Records drawn from a dataset
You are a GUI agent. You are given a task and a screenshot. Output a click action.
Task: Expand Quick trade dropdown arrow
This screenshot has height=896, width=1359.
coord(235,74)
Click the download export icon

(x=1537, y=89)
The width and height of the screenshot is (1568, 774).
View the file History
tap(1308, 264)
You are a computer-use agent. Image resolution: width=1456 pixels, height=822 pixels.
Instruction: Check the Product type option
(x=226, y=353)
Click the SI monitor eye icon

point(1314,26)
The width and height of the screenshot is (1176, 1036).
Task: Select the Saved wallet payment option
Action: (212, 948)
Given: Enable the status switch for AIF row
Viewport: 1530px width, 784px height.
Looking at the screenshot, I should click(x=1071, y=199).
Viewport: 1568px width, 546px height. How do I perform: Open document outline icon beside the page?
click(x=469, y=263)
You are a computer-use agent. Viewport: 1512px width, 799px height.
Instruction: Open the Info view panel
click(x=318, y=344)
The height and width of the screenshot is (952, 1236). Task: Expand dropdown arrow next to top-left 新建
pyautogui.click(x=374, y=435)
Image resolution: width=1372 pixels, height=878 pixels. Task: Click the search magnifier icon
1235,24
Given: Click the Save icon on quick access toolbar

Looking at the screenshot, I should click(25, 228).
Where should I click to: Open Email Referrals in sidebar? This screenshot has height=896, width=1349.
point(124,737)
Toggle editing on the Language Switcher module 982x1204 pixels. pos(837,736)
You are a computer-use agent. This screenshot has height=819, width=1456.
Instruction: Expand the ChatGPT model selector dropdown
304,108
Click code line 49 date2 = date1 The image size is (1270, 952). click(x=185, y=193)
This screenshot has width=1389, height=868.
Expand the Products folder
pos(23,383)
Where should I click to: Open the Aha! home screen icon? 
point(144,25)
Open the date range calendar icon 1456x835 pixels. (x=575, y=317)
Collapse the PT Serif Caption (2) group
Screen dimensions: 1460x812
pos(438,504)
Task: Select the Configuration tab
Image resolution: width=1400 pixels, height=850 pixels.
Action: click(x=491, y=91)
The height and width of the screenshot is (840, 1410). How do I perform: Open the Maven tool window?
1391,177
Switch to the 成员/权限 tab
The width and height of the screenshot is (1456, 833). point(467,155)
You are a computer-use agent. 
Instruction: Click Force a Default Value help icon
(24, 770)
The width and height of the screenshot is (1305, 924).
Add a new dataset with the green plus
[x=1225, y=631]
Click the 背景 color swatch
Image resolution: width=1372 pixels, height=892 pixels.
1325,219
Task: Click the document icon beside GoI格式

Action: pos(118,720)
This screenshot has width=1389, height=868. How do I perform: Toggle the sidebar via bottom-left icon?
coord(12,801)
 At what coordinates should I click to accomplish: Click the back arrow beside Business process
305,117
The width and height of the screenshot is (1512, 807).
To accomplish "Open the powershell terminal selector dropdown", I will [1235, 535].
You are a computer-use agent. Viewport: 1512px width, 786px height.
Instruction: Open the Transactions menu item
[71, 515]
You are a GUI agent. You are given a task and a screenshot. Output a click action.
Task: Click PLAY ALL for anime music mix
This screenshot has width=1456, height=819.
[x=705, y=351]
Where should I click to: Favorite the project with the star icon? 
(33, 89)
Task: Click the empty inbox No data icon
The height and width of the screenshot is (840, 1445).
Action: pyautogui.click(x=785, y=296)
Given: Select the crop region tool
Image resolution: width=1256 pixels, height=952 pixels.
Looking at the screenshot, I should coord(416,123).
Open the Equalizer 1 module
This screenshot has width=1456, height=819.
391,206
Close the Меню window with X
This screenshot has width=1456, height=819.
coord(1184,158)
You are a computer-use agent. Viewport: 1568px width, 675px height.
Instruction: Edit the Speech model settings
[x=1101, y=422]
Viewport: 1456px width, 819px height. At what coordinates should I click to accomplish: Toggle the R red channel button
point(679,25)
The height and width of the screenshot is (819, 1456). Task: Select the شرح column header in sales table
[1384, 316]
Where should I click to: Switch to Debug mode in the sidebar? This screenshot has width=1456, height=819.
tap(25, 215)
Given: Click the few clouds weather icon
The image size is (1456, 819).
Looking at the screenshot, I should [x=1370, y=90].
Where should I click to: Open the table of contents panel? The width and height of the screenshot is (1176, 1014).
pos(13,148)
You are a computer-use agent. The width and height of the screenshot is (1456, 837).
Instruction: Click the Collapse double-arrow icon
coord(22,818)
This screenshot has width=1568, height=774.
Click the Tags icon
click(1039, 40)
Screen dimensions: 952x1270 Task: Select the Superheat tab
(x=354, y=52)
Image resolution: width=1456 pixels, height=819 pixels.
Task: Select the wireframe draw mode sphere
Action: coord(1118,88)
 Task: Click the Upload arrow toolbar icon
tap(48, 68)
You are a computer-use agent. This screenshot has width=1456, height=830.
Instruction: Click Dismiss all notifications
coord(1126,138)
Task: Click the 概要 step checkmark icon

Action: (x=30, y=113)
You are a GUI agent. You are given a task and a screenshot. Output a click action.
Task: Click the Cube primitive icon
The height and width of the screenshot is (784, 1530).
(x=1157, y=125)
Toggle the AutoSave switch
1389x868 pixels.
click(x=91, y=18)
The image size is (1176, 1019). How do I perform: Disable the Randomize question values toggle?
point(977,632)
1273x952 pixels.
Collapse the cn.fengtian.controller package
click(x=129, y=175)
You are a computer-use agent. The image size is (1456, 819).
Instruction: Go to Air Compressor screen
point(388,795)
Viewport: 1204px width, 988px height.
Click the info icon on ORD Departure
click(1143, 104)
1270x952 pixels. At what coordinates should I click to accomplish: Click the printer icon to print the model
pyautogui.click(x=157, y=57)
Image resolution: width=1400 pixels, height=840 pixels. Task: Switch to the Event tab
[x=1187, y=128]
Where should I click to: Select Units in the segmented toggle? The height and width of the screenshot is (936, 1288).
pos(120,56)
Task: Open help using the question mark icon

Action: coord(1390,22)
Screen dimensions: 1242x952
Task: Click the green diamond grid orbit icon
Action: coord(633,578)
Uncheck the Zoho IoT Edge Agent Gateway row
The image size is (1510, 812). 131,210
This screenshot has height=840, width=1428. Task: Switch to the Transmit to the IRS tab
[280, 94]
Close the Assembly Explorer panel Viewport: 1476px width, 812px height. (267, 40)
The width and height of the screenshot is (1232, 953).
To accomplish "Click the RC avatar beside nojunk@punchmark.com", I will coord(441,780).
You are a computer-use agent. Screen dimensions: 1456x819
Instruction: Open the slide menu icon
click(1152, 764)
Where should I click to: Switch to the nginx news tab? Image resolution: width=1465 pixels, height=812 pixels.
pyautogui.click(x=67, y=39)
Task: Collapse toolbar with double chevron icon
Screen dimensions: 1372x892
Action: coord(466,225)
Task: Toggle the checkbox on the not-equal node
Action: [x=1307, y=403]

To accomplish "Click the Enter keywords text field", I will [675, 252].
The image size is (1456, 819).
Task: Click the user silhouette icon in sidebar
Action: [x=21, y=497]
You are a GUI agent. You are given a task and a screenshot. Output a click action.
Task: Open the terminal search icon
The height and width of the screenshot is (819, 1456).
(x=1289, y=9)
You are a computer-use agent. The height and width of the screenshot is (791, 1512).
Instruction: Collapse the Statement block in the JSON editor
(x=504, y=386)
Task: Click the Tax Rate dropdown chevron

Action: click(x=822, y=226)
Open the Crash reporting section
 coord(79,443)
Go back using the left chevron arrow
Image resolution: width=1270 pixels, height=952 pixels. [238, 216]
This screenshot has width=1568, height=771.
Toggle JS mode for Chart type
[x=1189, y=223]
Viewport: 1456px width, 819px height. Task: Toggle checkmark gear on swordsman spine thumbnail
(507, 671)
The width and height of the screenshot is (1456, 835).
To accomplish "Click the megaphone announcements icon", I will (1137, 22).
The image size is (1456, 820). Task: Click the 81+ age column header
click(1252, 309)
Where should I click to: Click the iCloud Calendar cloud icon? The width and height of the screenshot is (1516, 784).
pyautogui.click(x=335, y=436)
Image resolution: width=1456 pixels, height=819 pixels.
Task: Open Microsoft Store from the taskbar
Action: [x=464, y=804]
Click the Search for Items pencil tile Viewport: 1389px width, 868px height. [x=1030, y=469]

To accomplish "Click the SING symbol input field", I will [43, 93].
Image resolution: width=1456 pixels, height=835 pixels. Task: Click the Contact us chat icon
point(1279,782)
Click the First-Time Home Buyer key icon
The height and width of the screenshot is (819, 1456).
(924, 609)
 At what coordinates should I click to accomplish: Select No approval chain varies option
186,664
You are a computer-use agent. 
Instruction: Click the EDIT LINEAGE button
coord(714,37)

> _Action item_: Look above for the line holding "Viewport: 1568px width, 546px" and the line holding "has height=819, width=1456.". Retype both, and every line between them, word for word and nothing else.

> _Output for this exercise_:
Viewport: 1568px width, 546px height. How do I perform: Open document outline icon beside the page?
click(x=469, y=263)
You are a computer-use agent. Viewport: 1512px width, 799px height.
Instruction: Open the Info view panel
click(x=318, y=344)
The height and width of the screenshot is (952, 1236). Task: Expand dropdown arrow next to top-left 新建
pyautogui.click(x=374, y=435)
Image resolution: width=1372 pixels, height=878 pixels. Task: Click the search magnifier icon
1235,24
Given: Click the Save icon on quick access toolbar

Looking at the screenshot, I should click(25, 228).
Where should I click to: Open Email Referrals in sidebar? This screenshot has height=896, width=1349.
point(124,737)
Toggle editing on the Language Switcher module 982x1204 pixels. pos(837,736)
You are a computer-use agent. This screenshot has height=819, width=1456.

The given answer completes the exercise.